▸ **TASK INSTRUCTIONS**
The answer is the first line of the listing and every line after it through the one containing "You are a GUI", exact, with pictures removed.

▸ **DATA**
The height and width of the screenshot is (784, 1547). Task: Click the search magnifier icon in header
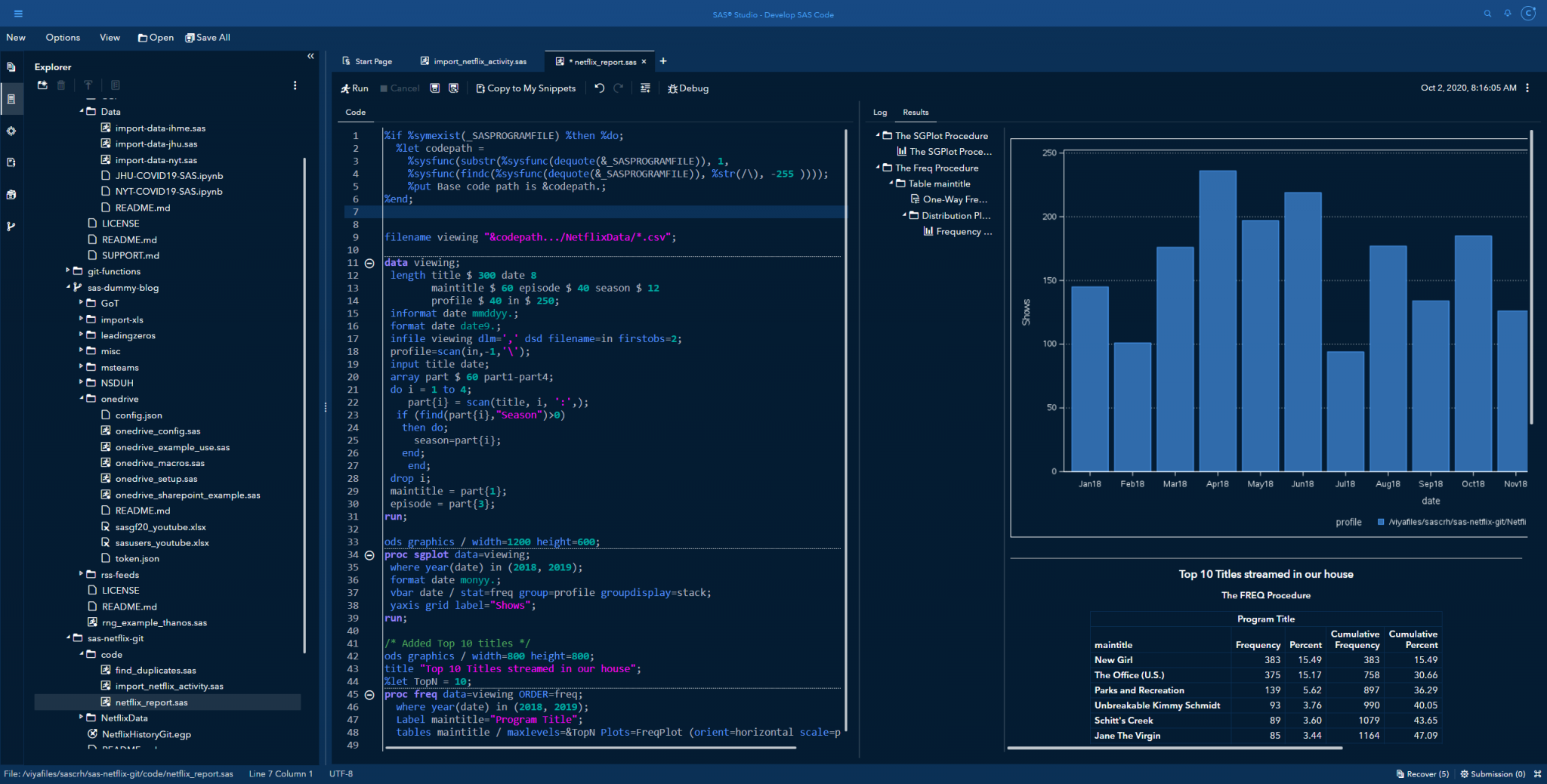[x=1487, y=14]
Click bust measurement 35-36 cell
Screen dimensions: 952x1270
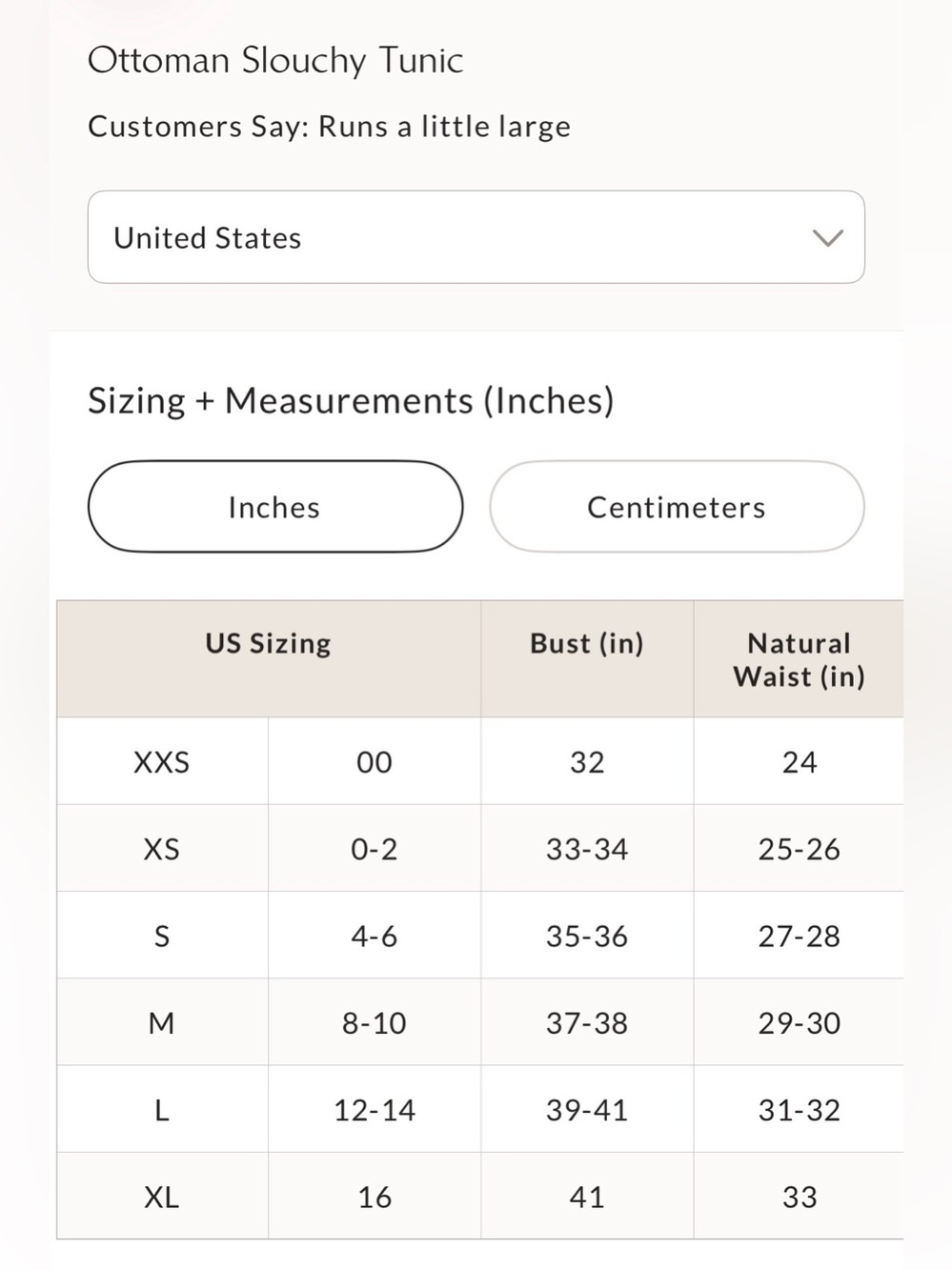coord(587,936)
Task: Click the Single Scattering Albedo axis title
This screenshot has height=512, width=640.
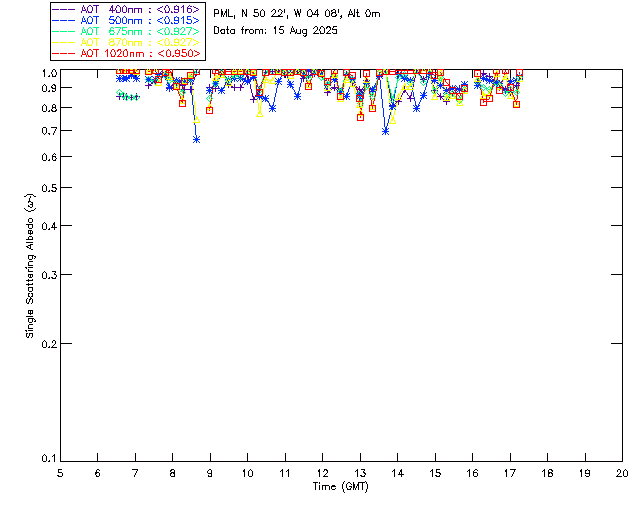Action: 31,266
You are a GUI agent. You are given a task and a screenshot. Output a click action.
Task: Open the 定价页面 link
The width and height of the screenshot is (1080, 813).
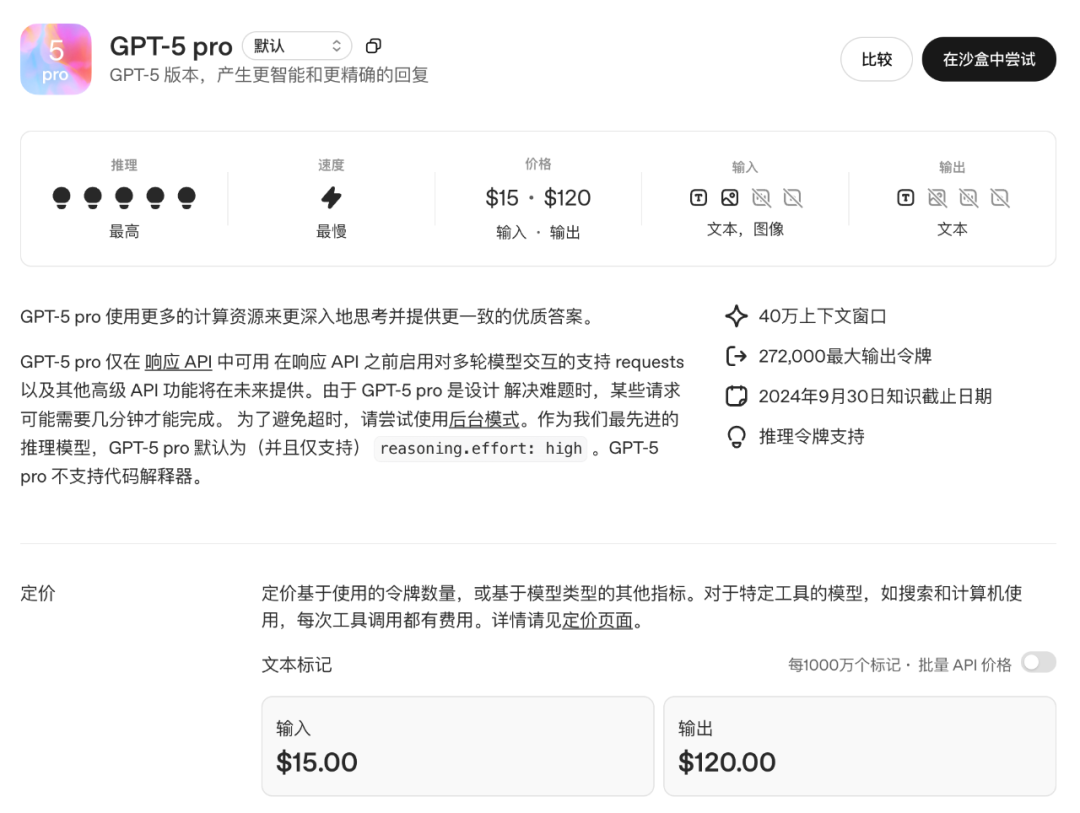pos(598,621)
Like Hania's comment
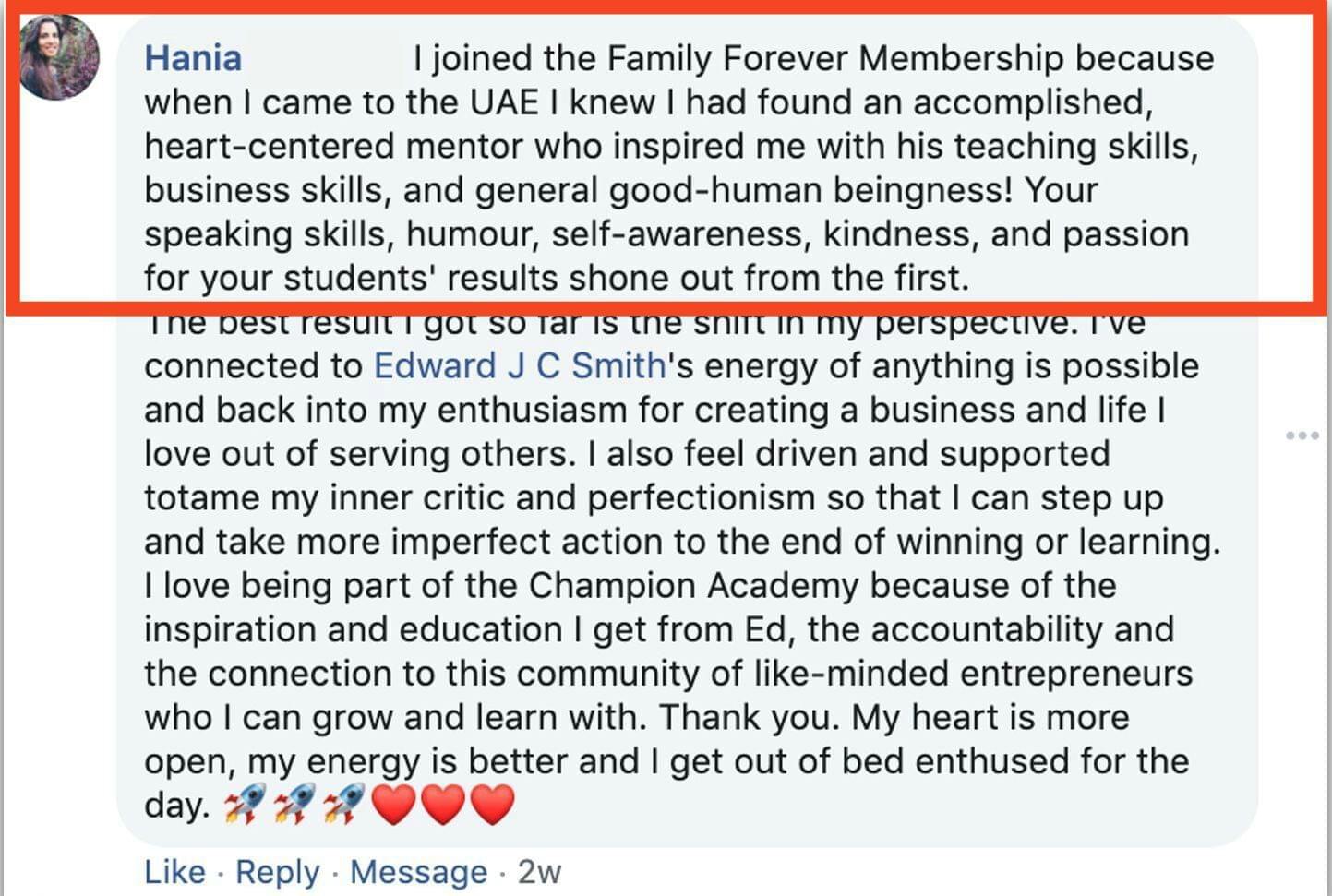This screenshot has width=1332, height=896. [174, 871]
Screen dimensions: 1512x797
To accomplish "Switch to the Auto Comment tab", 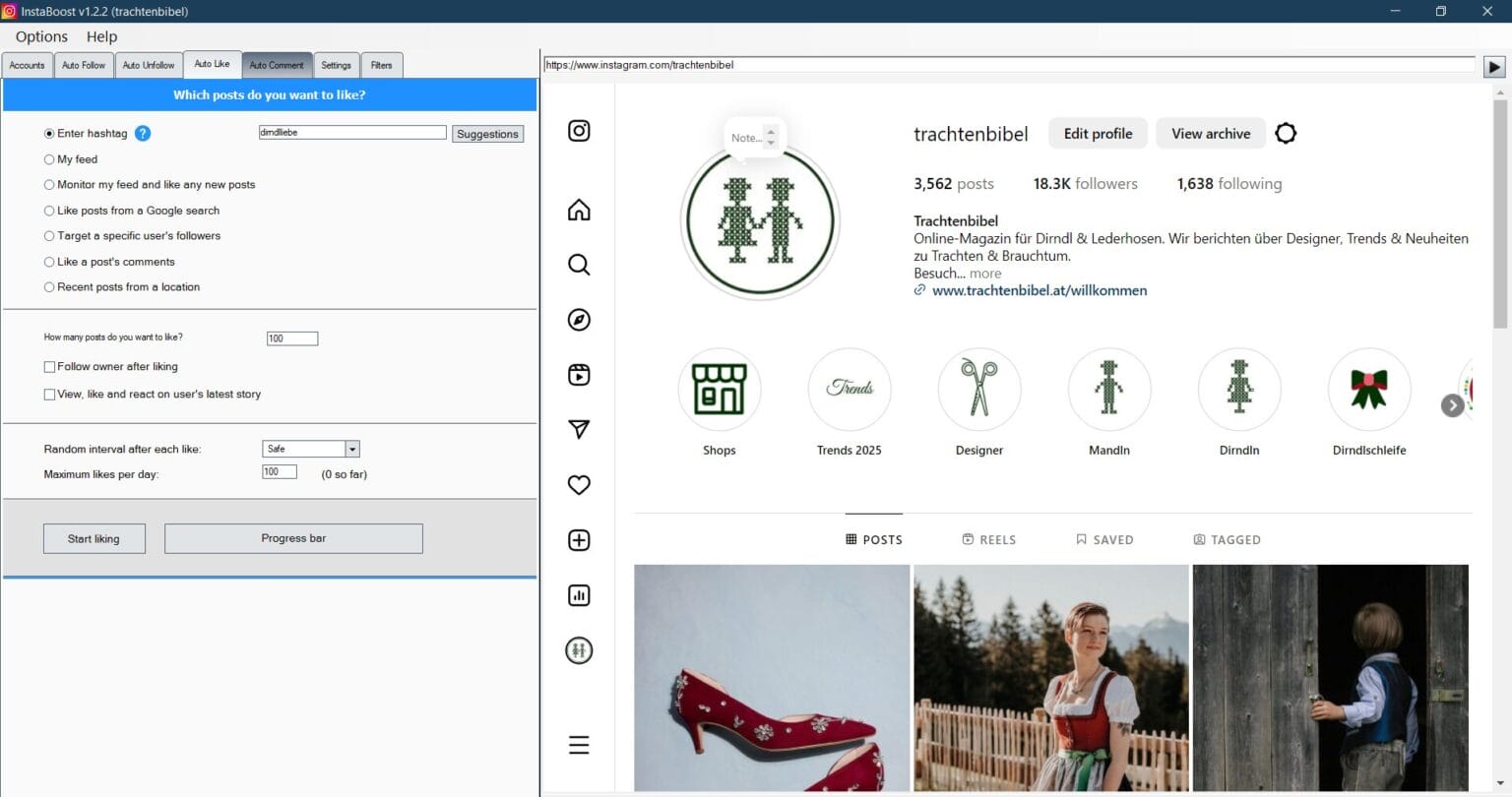I will (277, 64).
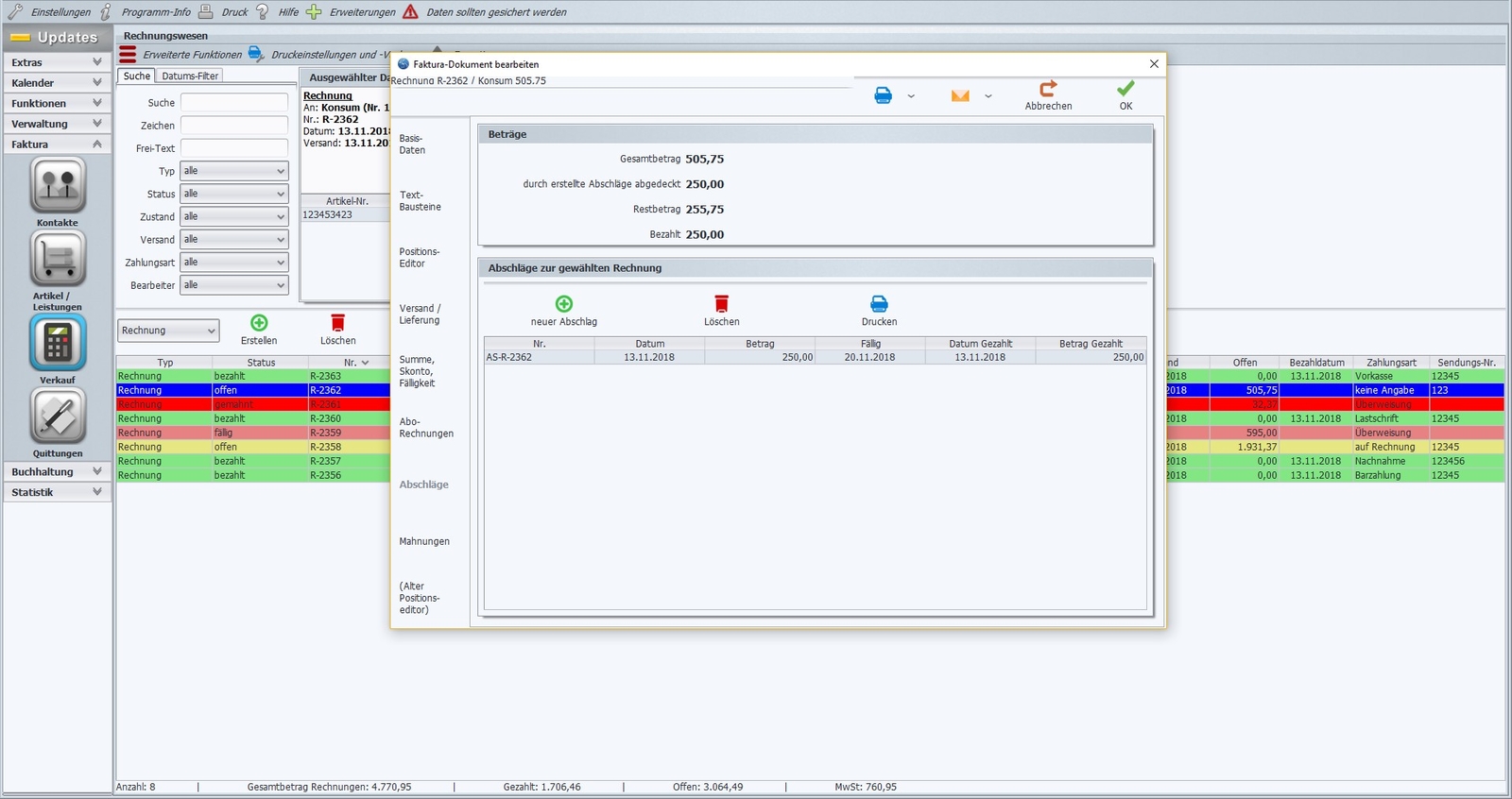1512x799 pixels.
Task: Open Artikel / Leistungen cart icon
Action: pyautogui.click(x=58, y=259)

▸ **RESPONSE AREA**
The height and width of the screenshot is (784, 1547). Task: Click the search magnifier icon in header
[x=1487, y=14]
Click bust measurement 35-36 cell
Screen dimensions: 952x1270
coord(587,936)
Task: Click the Single Scattering Albedo axis title
This screenshot has height=512, width=640.
Action: 31,266
You are a GUI agent. You are given a task and a screenshot. Output a click action.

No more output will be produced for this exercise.